MARIA McCLOY reports on an ongoing dispute between sportswear manufacturer Nike and the popular cartoon Doonesbury

THE impact of cartoons seems to be stronger than most thought, judging by the reaction of sportswear billion-dollar giant Nike to Garry Trudeau’s Doonesbury cartoon strip that runs in newpapers round the world, including the Mail & Guardian.

The cause of the fuss is the strip’s depiction of a character who comments that workers in Vietnam’s Nike factories did not earn enough to eat. In the Seattle Times, which ran the strip in May 1997, the cartoon showed a worker saying “I cannot even afford to eat on $1,60 a day.” Doonesbury also depicts the outrage of a Vietnamese American over factory conditions after visiting a cousin working at a Vitnamese Nike factory.

This week Johanna McDowell, who heads Integrated Communications – the public relations company handling Nike’s image – wrote a letter of complaint to the Mail & Guardian. “We are concerned … that Nike … is presented in a very poor light concerning labour relations … in Vietnam,” she wrote. “We believe that the cartoon should be reviewed by your editorial team in the light of the commentary we attach.”

McDowell also sent a copy of independent research done by Human Rights campaigner Andrew Young, who found no evidence or pattern of widespread or systematic abuse of workers in the 12 factories he visited in Vietnam.

In a letter to Hong Kong’s South China Post, which also carries the Doonesbury cartoon strip, the Director of Nike Asia Pacific communications, Martha Benson, disclaimed the cartoon character’s comments. She insisted that meals in Vietnam cost nine cents on average (apparently a response to the $1,60 a day allegation) and that workers could save enough to send money home. She also claimed that workers receive free medical care, English lessons and training.

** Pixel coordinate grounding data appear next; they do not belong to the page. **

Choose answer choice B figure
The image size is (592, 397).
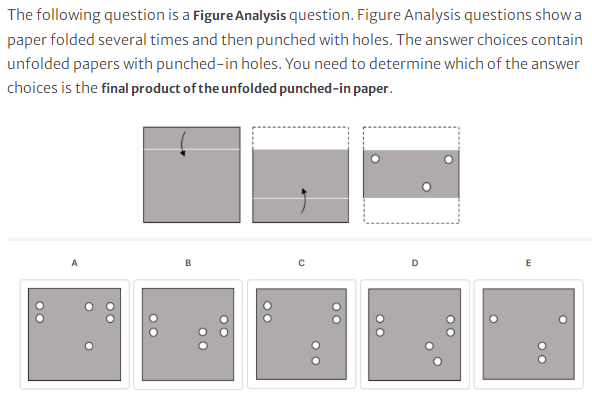188,334
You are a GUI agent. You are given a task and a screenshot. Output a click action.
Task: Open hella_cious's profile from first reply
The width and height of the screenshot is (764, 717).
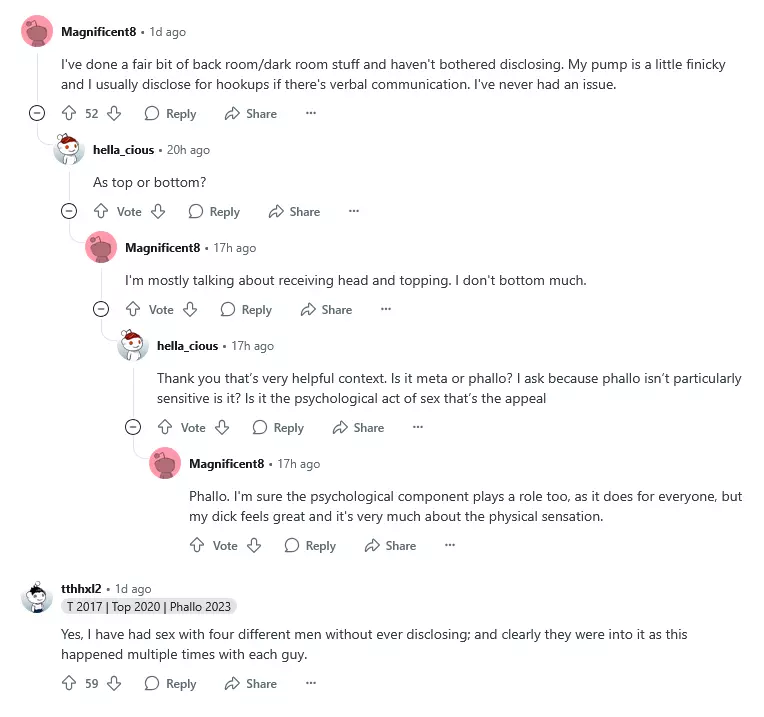pos(123,150)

But Benson’s claims have been disputed by Thuyen Nguyen of Vietnam Labour Watch. South African cartoonists Zapiro and Madame and Eve’s Harry Dugmore, agree that Doonesbury has moved the year-old debate surrounding Nike and Vietnam from an editorial realm into popular consciousness.

The cartoon strip is syndicated in 1 400 papers worldwide by The Universal Press Syndicate. According to the editorial director, Lee Salem, Universal Press has not been approached directly by Nike in connection with the Vietnam controversy. “It’s within their rights to disagree … but Gary [Trudeau] had a lot to back it up.”

Generally speaking, political strips are relatively innocuous, says Dugmore. “But Doonesbury pushes the envelope. That’s why he’s so admired.”